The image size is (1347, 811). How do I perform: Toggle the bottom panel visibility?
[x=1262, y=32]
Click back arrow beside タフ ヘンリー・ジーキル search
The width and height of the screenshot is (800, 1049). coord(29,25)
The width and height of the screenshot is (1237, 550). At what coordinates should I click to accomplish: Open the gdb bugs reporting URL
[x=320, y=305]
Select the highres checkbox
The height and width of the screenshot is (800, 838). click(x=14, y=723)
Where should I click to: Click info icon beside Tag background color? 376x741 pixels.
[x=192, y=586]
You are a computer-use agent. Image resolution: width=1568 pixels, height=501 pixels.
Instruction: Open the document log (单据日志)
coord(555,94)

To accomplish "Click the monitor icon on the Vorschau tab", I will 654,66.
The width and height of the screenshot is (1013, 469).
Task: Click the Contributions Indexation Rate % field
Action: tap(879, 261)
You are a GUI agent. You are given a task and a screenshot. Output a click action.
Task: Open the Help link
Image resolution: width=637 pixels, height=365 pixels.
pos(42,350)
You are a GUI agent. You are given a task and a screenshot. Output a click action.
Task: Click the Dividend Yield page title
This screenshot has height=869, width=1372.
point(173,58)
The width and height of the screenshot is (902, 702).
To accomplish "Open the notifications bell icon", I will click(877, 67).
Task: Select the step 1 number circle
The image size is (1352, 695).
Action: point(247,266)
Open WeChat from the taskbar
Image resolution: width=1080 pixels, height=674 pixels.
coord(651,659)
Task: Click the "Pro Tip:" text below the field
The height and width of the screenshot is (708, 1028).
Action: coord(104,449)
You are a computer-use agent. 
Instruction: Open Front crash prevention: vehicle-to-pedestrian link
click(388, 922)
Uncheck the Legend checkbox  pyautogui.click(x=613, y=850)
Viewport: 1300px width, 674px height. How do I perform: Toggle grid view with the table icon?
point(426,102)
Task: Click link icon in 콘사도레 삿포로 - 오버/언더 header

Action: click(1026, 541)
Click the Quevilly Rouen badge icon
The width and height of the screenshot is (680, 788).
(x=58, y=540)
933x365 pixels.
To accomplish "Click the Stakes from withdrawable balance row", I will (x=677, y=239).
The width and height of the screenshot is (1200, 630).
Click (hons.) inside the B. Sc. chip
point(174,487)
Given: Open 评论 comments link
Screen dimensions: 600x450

◇ ◇ ◇ ◇

WHAT TO PRODUCE
Set down only these lines, exactly: the line containing "Task: Click link" and each line after it, through the end of the listing.

REPLY TO THE TASK
Task: Click link icon in 콘사도레 삿포로 - 오버/언더 header

Action: click(1026, 541)
Click the Quevilly Rouen badge icon
The width and height of the screenshot is (680, 788).
(x=58, y=540)
933x365 pixels.
To accomplish "Click the Stakes from withdrawable balance row", I will (x=677, y=239).
The width and height of the screenshot is (1200, 630).
Click (hons.) inside the B. Sc. chip
point(174,487)
Given: Open 评论 comments link
Screen dimensions: 600x450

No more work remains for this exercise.